Writing good requests (prompting tips)

Get better results faster with clear, specific requests — plus simple patterns for follow-ups, tone, and format.

Last updated July 14, 2026

You don't need special commands to talk to the assistant — plain language works. But a few habits will get you sharper results with less back-and-forth. Think of it like briefing a capable new teammate.

Be specific about the outcome

Say what you want, for whom, and in what form.

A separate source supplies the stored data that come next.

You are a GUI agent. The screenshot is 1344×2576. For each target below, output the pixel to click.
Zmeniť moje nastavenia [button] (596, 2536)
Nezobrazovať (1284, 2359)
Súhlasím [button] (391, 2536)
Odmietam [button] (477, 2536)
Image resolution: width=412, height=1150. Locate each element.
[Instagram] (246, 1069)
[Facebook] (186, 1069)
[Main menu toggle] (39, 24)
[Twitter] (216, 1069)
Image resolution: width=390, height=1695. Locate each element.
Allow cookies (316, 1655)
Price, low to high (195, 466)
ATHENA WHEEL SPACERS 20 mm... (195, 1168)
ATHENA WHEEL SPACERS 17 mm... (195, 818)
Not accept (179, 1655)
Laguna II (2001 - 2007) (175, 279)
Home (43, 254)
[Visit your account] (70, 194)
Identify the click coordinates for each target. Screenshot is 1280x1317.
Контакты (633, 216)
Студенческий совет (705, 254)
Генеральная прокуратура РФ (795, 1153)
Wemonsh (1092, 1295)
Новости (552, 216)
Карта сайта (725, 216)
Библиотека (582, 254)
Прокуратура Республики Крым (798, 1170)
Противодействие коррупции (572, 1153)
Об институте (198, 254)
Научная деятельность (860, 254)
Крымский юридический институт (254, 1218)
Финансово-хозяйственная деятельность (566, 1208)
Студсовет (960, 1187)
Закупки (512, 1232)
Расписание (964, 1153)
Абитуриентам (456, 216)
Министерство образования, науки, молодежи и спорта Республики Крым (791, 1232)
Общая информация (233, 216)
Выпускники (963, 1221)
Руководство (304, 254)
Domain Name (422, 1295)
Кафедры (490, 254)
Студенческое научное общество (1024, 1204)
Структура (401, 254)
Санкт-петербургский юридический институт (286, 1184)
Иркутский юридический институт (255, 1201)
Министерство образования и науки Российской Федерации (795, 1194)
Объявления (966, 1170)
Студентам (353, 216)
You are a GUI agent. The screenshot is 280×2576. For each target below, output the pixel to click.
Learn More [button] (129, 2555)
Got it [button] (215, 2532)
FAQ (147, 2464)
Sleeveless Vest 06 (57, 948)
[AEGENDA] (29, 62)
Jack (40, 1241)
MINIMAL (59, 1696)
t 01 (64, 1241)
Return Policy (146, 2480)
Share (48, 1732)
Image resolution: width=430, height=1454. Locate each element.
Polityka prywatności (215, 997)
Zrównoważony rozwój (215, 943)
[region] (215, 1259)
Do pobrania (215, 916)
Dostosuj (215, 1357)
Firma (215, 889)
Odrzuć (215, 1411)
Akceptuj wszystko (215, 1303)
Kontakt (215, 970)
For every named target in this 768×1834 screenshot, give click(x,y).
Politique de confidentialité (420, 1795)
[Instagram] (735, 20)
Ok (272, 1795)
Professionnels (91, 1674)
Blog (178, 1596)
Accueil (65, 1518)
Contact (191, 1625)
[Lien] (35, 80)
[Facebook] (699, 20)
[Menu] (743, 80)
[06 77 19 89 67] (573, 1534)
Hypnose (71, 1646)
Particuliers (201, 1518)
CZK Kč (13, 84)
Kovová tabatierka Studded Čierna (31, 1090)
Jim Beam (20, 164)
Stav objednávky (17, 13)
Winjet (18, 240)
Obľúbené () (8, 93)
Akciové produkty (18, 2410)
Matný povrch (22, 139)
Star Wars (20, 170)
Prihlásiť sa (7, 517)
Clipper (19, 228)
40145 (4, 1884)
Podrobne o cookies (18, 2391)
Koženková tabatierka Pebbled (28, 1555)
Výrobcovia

The more context you give, the closer the first draft lands.

Instead ofTry
"Write an email.""Draft a short, friendly email to Priya declining the Thursday call and proposing two times next week."
"Research this company.""Summarize this company's products, pricing, and recent news in a bullet list I can skim."
"Fix my calendar.""Move my 2pm to 4pm today and add a 30-minute prep hold before it."

Give the assistant what it needs

  • Attach source material. Upload a file or paste text when your request depends on it.
  • Name the tool or account if it matters — "in my work Gmail" or "on the sales calendar."
  • State constraints. Length, tone, deadline, budget, audience — whatever should shape the answer.
Tip. You don't have to get it perfect in one message. Ask for a first pass, then refine.

Refine with follow-ups

Because each chat keeps context, you can steer with short corrections: "make it warmer," "cut it in half," "add a line about the deadline," or "give me three subject-line options." The assistant applies your change to what it just produced.

Let it take action — with a check

Ask the assistant to actually do the thing, not just draft it: "send it," "put it on my calendar," "save this as a note." For anything sensitive or hard to undo, it confirms with you first, so you stay in control.

Note. Repeating the same instructions every time? Save them as custom instructions in your personalization settings so the assistant remembers.